(Beginning of EXERCISE INPUT)

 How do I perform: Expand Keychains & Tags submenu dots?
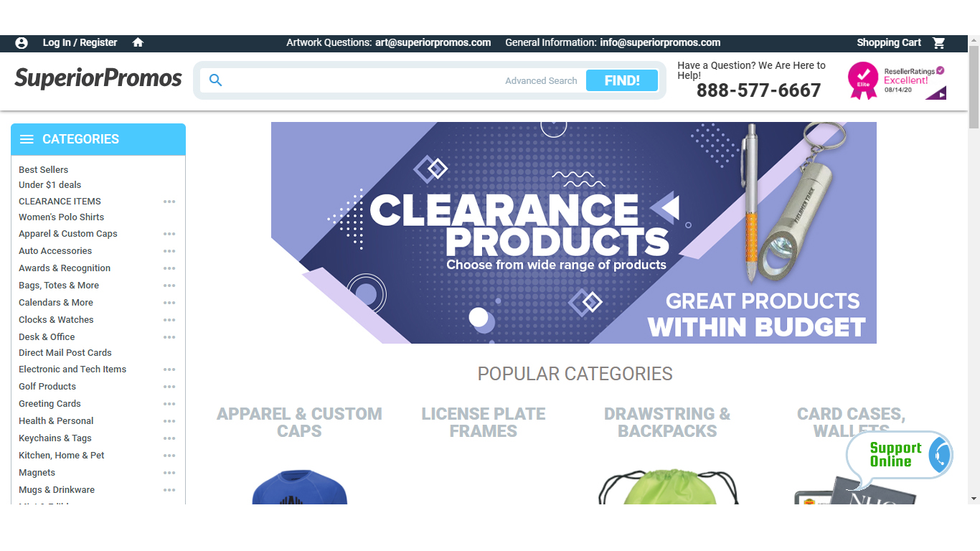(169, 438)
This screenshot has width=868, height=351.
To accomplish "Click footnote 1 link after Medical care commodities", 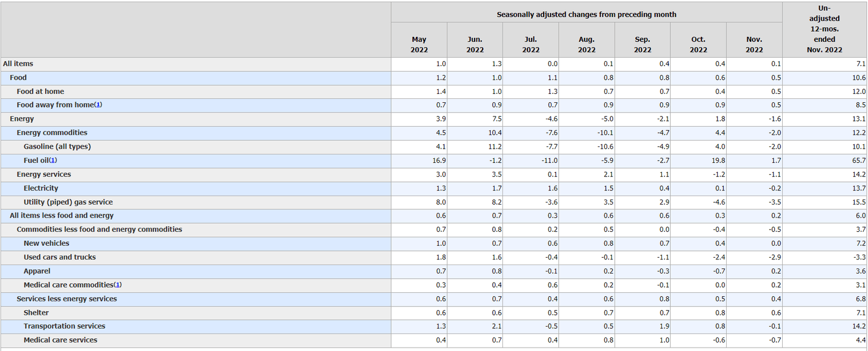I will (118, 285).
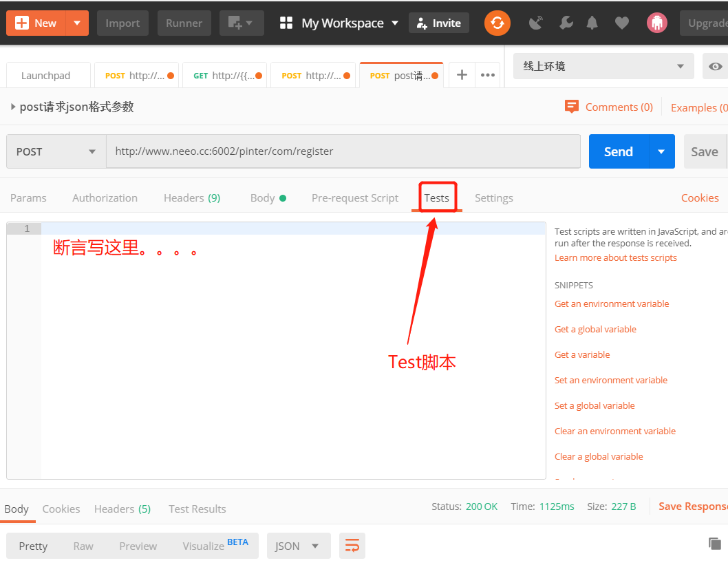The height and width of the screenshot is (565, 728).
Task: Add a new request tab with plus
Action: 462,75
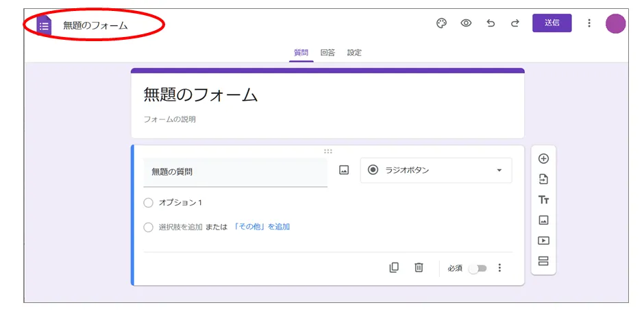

(End of EXERCISE INPUT)

**YOUR INSTRUCTIONS:** In the records above, find the line containing "This screenshot has width=868, height=351." and output every line from the first through that one, exactly, omitting pictures.

**TASK RESULT:**
 How do I perform: Expand Keychains & Tags submenu dots?
(169, 438)
This screenshot has width=868, height=351.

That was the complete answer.